La demanda sostiene que Meta construyó un modelo comercial orientado a mantener a los usuarios jóvenes dentro de Facebook e Instagram durante el mayor tiempo posible. A mayor permanencia y participación, la compañía obtiene más datos y oportunidades para mostrar publicidad.
Durante los alegatos iniciales, Megan O’Neill, abogada de California, afirmó que la estrategia consistía en atraer usuarios, retenerlos, recopilar sus datos y ocultar al público información sobre los riesgos. La acusación comparó este comportamiento con las prácticas atribuidas durante décadas a la industria tabacalera.

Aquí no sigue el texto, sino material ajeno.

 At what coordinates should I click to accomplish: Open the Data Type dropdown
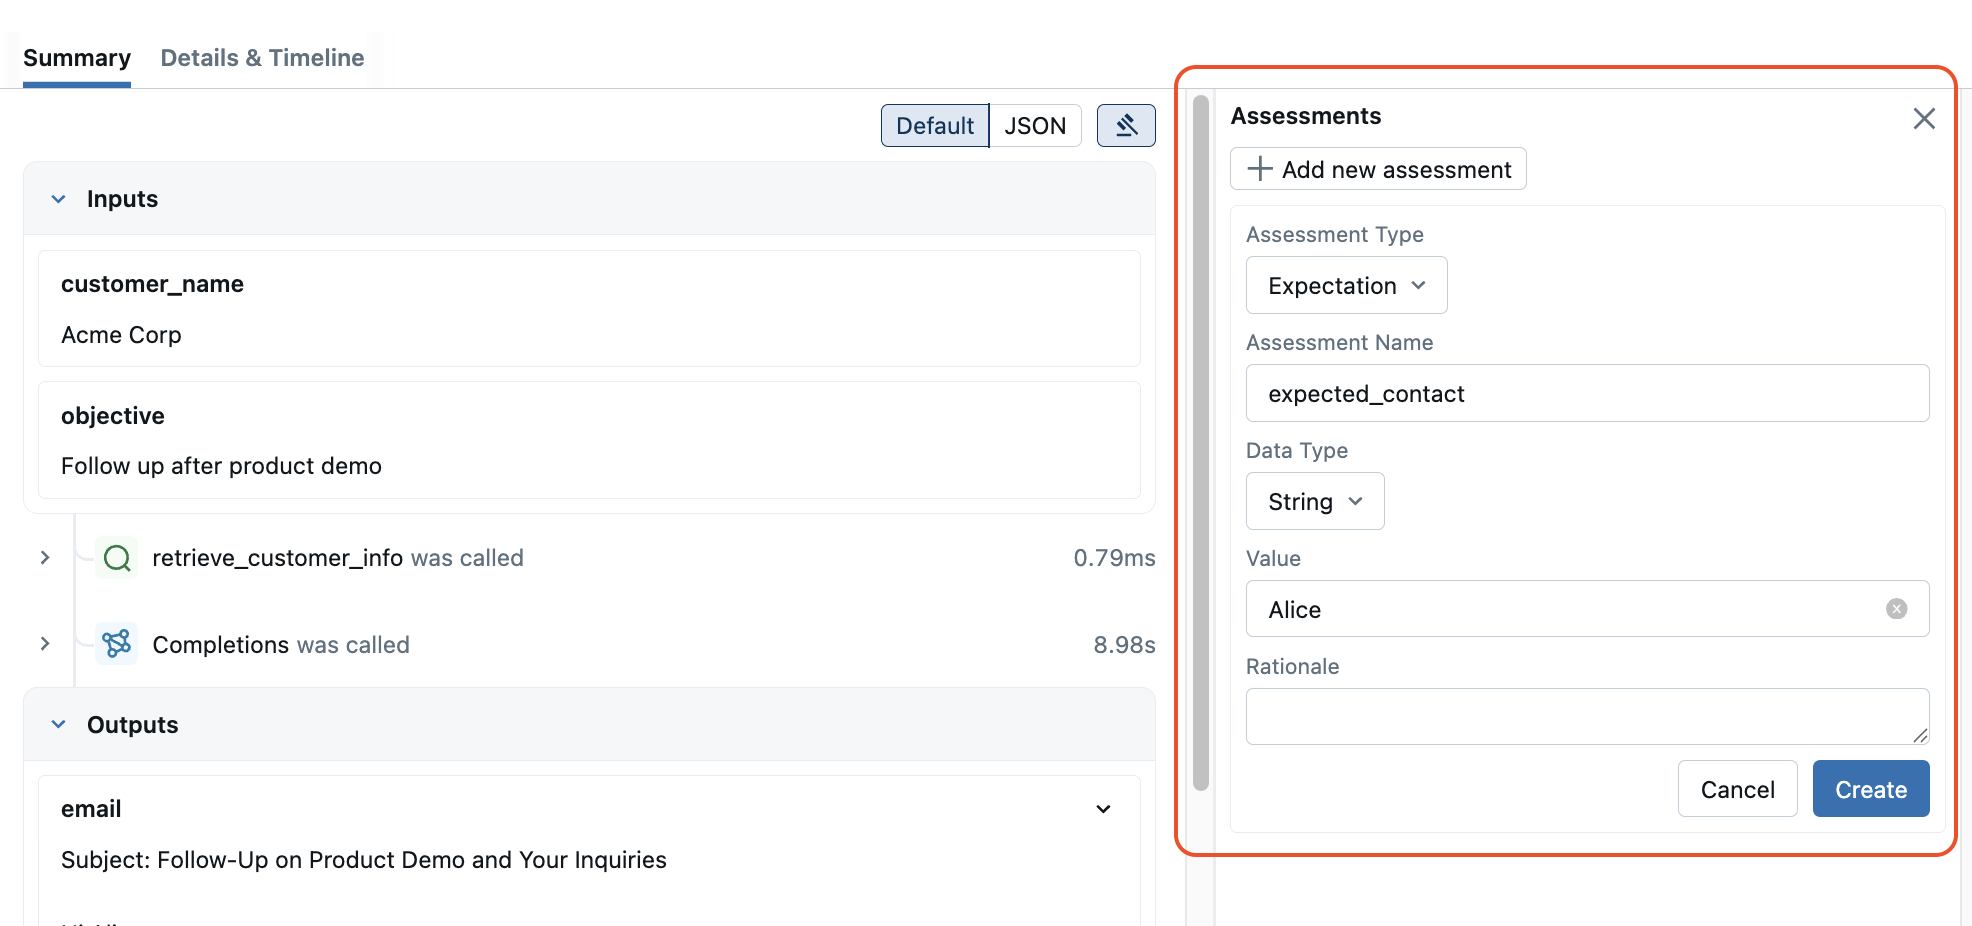coord(1314,501)
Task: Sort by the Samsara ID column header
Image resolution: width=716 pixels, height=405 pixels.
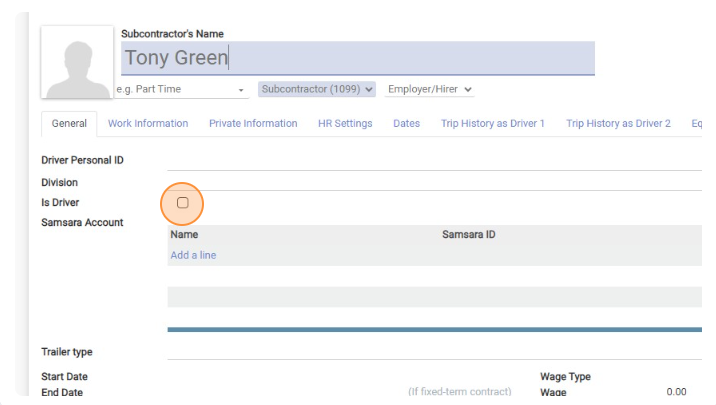Action: (469, 235)
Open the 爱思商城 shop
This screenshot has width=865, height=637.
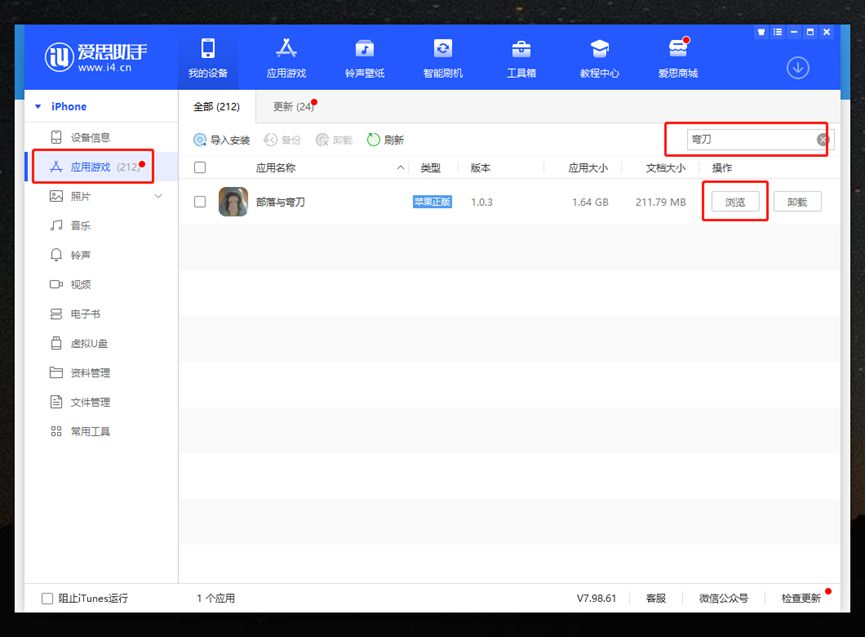[x=678, y=58]
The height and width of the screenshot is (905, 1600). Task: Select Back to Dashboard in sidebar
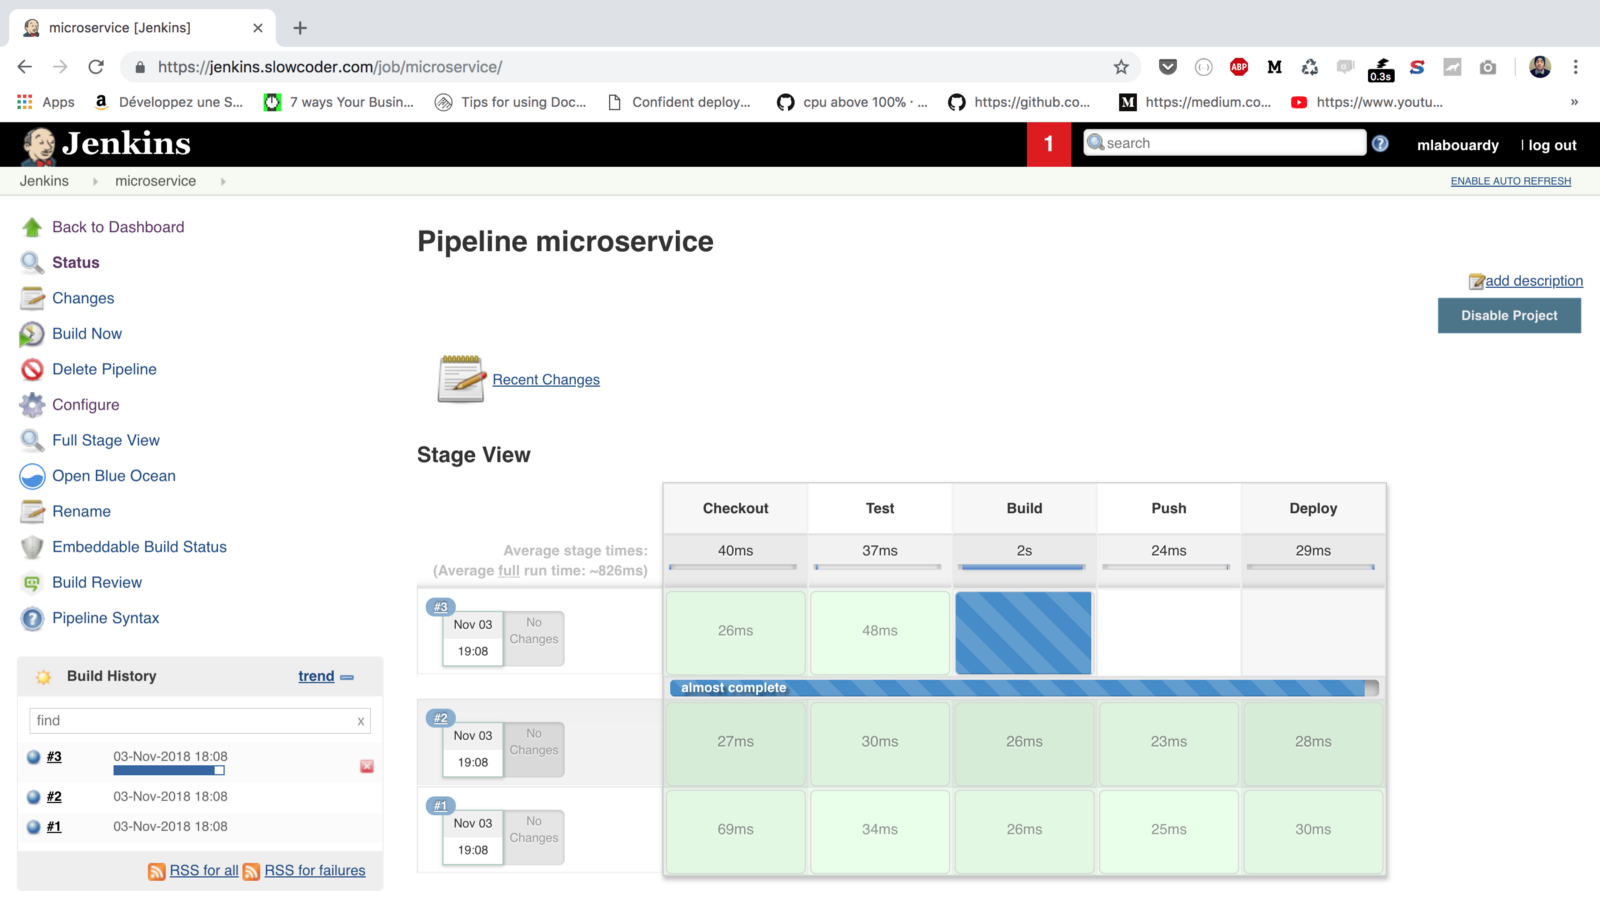(x=117, y=227)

Los estados señalan que la compañía conocía la especial vulnerabilidad de los cerebros adolescentes ante las recompensas sociales, la aprobación de otras personas y el miedo a quedar excluidos. Pese a ello, habría utilizado funciones diseñadas para estimular la participación repetida.
Entre las características cuestionadas están:
La contabilización pública de “Me gusta”.

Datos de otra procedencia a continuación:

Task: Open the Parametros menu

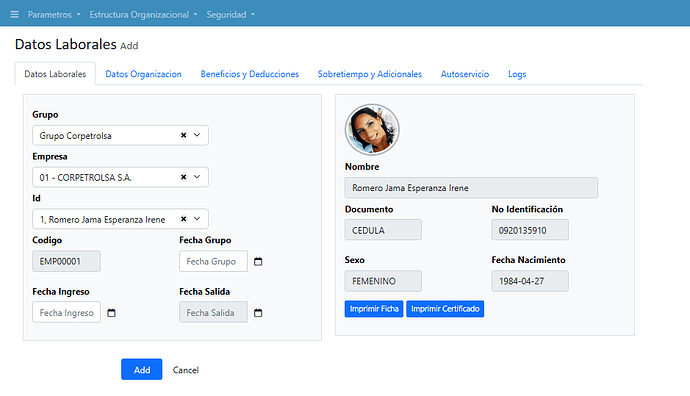Action: click(54, 15)
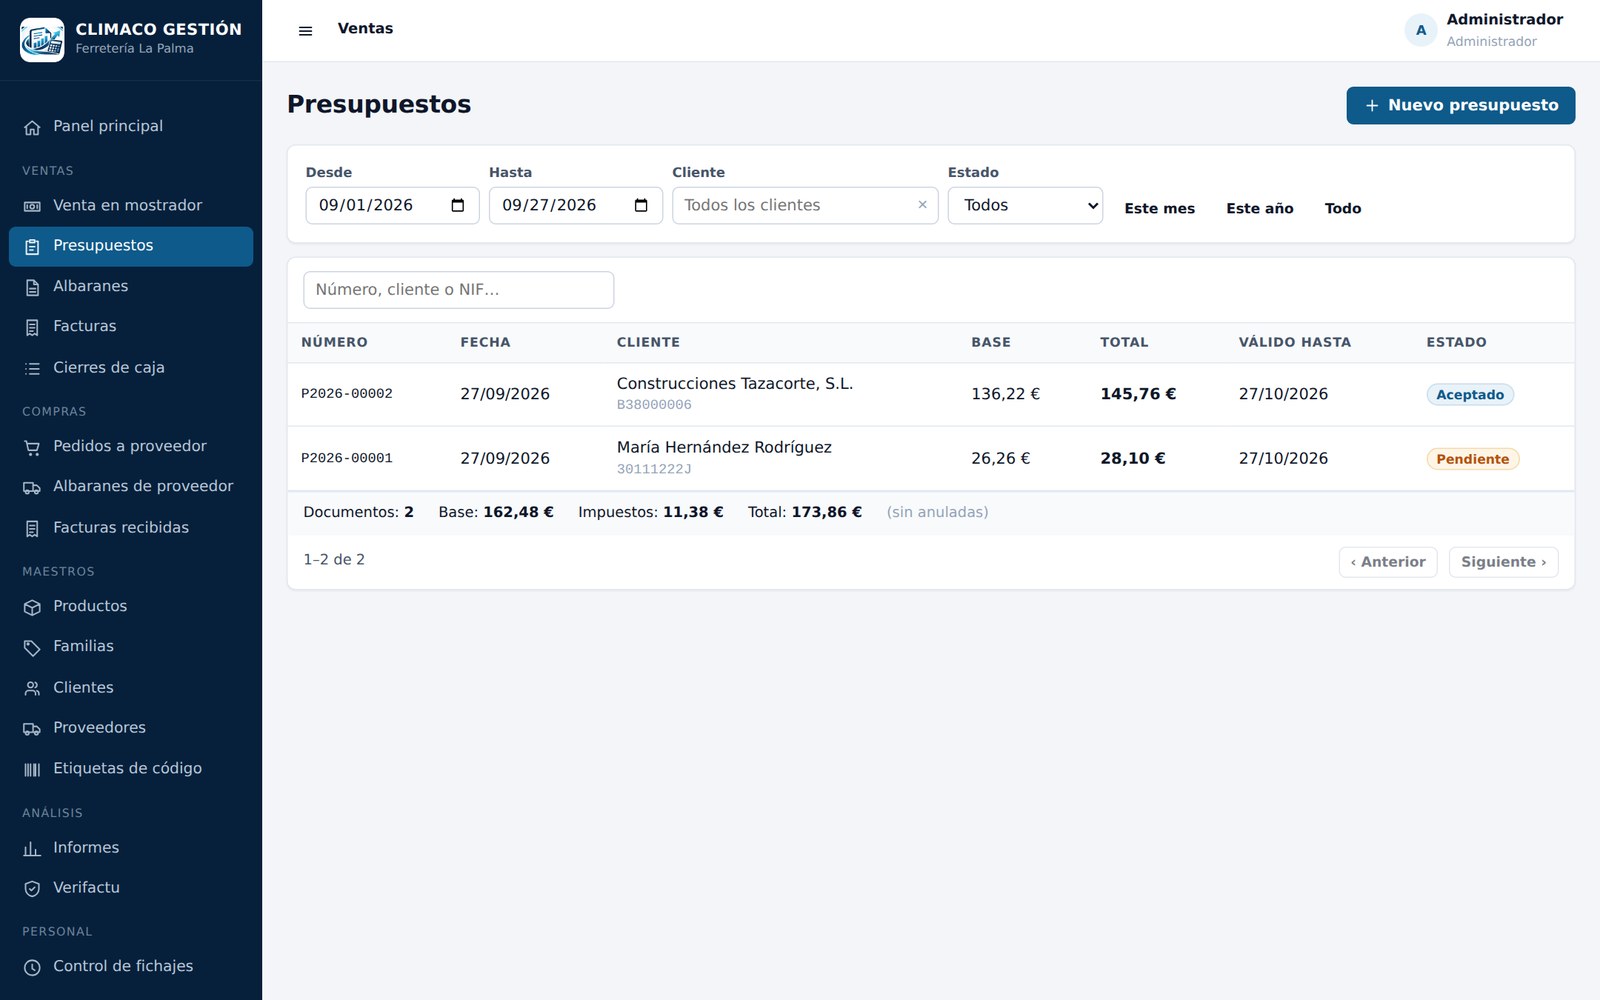The height and width of the screenshot is (1000, 1600).
Task: Select the Este año quick filter
Action: click(1259, 209)
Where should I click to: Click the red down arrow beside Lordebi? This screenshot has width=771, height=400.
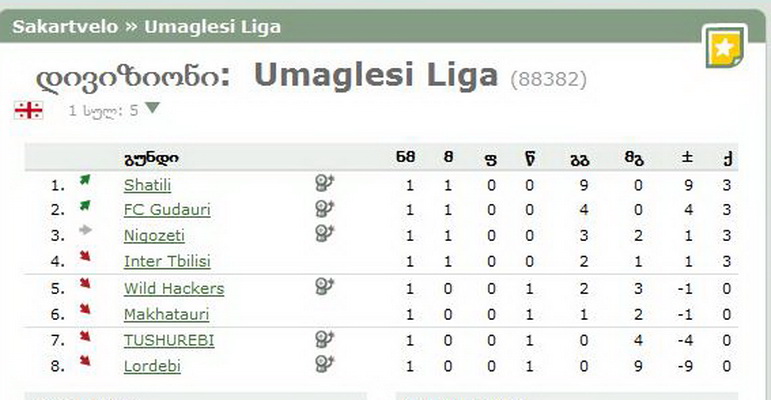(85, 361)
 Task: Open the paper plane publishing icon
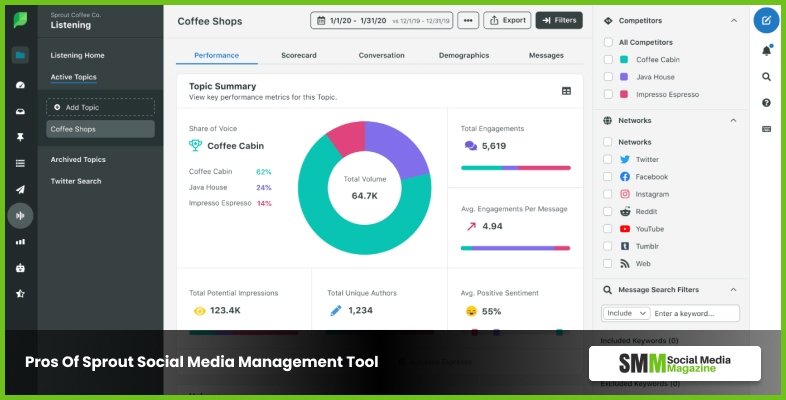(20, 188)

Las notificaciones constantes.
La reproducción automática de videos.
La recomendación algorítmica de contenido.
La posibilidad de desplazarse sin llegar al final.
Los filtros que modifican la apariencia física.
Las funciones que dificultarían cumplir límites de tiempo.
La posibilidad de abrir varias cuentas en Instagram.
Sin embargo, no todas esas funciones forman parte del juicio con el mismo alcance. Una resolución previa de la jueza Yvonne Gonzalez Rogers limitó las reclamaciones directamente relacionadas con contenido recomendado, reproducción automática y desplazamiento infinito debido a las protecciones de la Sección 230 de la legislación estadounidense.
Sí permitió avanzar, entre otras, las acusaciones sobre filtros que alteran la apariencia, herramientas que interfieren con las restricciones de tiempo, cuentas múltiples y posibles omisiones al advertir los riesgos conocidos de uso compulsivo.
Cuándo comenzó: los alegatos iniciales fueron presentados el 18 de agosto de 2026.
Dónde se realiza: Tribunal Federal del Distrito Norte de California, en Oakland.
Quién decidirá: la jueza Yvonne Gonzalez Rogers determinará la responsabilidad; el jurado emitirá un veredicto consultivo.
Quiénes participan primero: California, Colorado, Kentucky y Nueva Jersey representan la primera fase del caso de 29 estados.
Cuánto solicitan: los demandantes estiman pagos cercanos a 193 mil millones de dólares.
Qué plataformas están implicadas: principalmente Facebook e Instagram.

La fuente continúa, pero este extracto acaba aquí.